Bug - Fix issues for distributed runs (#258)

Fix issues for distributed runs: * fix config for memory bandwidth benchmarks * add throttling for high concurrency docker pull * update rsync path and exclude directories * handle exceptions when creating summary * tune for logging
2021-12-08 14:55:13 +08:00 · 2021-12-08 14:55:13 +08:00 · 213ab14bea
--- a/superbench/config/amd_mi100_hpe.yaml
+++ b/superbench/config/amd_mi100_hpe.yaml
@ -48,7 +48,12 @@ superbench:
        ngpus: 8
        operation: allreduce
    mem-bw:
-      <<: *default_local_mode
+      enable: true
+      modes:
+        - name: local
+          proc_num: 8
+          prefix: HIP_VISIBLE_DEVICES={proc_rank} numactl -N $(({proc_rank}/2))
+          parallel: no
    gemm-flops:
      <<: *default_local_mode
      parameters:
--- a/superbench/config/amd_mi100_z53.yaml
+++ b/superbench/config/amd_mi100_z53.yaml
@ -49,7 +49,12 @@ superbench:
        ngpus: 8
        operation: allreduce
    mem-bw:
-      <<: *default_local_mode
+      enable: true
+      modes:
+        - name: local
+          proc_num: 8
+          prefix: HIP_VISIBLE_DEVICES={proc_rank} numactl -N $(({proc_rank}/2))
+          parallel: no
    gemm-flops:
      <<: *default_local_mode
      parameters:
--- a/superbench/config/azure_ndmv4.yaml
+++ b/superbench/config/azure_ndmv4.yaml
@ -64,7 +64,7 @@ superbench:
        - name: local
          proc_num: 8
          prefix: CUDA_VISIBLE_DEVICES={proc_rank} numactl -N $(({proc_rank}/2))
-          parallel: yes
+          parallel: no
    disk-benchmark:
      enable: true
      modes:
--- a/superbench/config/azure_ndv4.yaml
+++ b/superbench/config/azure_ndv4.yaml
@ -60,7 +60,7 @@ superbench:
        - name: local
          proc_num: 8
          prefix: CUDA_VISIBLE_DEVICES={proc_rank} numactl -N $(({proc_rank}/2))
-          parallel: yes
+          parallel: no
    disk-benchmark:
      enable: false
      modes:
--- a/superbench/config/default.yaml
+++ b/superbench/config/default.yaml
@ -62,7 +62,7 @@ superbench:
        - name: local
          proc_num: 8
          prefix: CUDA_VISIBLE_DEVICES={proc_rank} numactl -N $(({proc_rank}/2))
-          parallel: yes
+          parallel: no
    gpu-copy-bw:
      enable: true
      modes:
--- a/superbench/executor/executor.py
+++ b/superbench/executor/executor.py
@ -28,13 +28,13 @@ class SuperBenchExecutor():
        self._output_path = Path(sb_output_dir).expanduser().resolve()

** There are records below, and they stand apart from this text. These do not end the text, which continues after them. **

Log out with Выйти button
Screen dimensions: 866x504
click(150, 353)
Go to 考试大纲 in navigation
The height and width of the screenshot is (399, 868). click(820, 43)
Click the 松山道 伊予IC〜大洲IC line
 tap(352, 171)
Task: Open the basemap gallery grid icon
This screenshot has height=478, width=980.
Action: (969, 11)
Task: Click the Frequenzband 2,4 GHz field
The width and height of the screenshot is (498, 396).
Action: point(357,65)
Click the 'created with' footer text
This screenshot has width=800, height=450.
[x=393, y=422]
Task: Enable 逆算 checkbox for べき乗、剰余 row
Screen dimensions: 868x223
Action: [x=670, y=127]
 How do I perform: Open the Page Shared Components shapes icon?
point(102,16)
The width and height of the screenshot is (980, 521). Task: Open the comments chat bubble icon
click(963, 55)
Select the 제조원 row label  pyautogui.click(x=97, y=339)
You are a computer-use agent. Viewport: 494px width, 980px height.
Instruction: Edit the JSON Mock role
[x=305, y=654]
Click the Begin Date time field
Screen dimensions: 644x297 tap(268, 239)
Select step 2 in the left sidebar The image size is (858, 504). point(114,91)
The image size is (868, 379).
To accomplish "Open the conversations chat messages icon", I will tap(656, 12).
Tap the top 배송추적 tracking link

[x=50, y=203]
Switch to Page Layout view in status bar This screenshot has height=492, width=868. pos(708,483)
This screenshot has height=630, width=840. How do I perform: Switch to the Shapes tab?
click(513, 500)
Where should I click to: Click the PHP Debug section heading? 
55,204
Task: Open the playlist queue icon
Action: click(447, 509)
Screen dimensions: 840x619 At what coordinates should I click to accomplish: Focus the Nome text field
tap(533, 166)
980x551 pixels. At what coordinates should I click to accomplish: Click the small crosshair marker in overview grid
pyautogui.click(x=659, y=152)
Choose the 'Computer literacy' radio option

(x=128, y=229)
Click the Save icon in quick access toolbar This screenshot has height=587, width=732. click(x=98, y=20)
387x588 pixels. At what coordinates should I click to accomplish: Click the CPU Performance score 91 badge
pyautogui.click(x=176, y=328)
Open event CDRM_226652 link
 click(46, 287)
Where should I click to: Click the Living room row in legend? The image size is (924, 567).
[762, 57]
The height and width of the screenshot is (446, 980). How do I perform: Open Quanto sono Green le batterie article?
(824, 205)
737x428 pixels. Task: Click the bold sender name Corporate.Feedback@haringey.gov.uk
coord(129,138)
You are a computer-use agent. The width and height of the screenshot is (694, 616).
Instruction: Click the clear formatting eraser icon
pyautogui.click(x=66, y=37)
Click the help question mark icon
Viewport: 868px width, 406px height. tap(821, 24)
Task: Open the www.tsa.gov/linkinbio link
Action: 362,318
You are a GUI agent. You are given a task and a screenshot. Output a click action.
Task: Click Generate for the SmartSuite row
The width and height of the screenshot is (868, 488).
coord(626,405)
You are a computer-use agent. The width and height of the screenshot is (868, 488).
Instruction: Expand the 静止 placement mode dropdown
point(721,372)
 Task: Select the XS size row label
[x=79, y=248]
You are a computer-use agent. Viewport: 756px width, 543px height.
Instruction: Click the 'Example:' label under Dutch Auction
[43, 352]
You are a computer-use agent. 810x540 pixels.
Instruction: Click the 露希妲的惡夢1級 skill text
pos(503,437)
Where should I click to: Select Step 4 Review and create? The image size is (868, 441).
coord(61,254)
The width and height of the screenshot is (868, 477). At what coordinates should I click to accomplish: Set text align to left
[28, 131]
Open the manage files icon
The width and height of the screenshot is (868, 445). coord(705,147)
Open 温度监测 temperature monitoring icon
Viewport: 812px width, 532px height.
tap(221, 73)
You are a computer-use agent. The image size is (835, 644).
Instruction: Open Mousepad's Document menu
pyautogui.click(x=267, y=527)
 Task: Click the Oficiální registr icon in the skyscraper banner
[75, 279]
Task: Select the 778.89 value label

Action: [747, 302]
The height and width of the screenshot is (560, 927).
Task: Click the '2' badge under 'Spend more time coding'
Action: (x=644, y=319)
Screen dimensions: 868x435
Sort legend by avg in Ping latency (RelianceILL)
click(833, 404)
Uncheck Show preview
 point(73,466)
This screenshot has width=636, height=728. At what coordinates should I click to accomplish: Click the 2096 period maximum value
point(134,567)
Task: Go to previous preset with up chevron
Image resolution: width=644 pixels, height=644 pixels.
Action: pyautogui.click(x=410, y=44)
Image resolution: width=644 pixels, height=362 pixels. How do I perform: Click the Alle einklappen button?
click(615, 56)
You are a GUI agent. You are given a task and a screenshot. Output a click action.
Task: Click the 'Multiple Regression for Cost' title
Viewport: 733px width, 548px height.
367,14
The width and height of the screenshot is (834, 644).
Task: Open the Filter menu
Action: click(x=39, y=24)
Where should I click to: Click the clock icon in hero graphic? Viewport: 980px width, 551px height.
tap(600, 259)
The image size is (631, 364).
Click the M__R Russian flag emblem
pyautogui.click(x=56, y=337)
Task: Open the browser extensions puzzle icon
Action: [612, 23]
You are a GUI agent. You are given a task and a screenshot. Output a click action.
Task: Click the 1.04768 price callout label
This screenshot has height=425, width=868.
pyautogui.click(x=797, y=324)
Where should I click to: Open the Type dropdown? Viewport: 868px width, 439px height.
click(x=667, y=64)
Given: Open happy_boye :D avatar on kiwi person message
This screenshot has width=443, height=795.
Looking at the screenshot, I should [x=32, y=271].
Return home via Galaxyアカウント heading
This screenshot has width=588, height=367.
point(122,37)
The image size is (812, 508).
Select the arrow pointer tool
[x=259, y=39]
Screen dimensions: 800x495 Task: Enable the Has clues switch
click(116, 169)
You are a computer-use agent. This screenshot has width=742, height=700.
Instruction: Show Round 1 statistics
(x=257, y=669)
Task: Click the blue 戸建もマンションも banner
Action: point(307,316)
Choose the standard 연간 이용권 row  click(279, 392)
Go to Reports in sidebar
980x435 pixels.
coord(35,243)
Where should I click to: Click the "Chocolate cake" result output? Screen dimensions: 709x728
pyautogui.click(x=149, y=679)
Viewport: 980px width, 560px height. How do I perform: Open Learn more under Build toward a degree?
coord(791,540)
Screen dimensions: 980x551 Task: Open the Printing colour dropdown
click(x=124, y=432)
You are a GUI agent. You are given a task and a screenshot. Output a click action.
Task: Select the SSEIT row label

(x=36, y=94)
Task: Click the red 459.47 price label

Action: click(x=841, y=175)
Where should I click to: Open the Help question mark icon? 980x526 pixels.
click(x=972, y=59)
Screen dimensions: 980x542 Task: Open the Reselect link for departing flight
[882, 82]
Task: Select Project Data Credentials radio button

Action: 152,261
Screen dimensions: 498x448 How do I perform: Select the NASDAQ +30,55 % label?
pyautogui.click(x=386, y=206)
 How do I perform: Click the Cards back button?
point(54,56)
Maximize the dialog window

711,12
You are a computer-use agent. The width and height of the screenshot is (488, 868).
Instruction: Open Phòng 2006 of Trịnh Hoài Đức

        self.__set_logger('sb-exec.log')
-        logger.info('Executor uses config: %s.', self._sb_config)
-        logger.info('Executor writes to: %s.', str(self._output_path))
+        logger.debug('Executor uses config: %s.', self._sb_config)
+        logger.debug('Executor writes to: %s.', str(self._output_path))

        self.__validate_sb_config()
        self._sb_benchmarks = self._sb_config.superbench.benchmarks
        self._sb_enabled = self.__get_enabled_benchmarks()
-        logger.info('Executor will execute: %s', self._sb_enabled)
+        logger.debug('Executor will execute: %s', self._sb_enabled)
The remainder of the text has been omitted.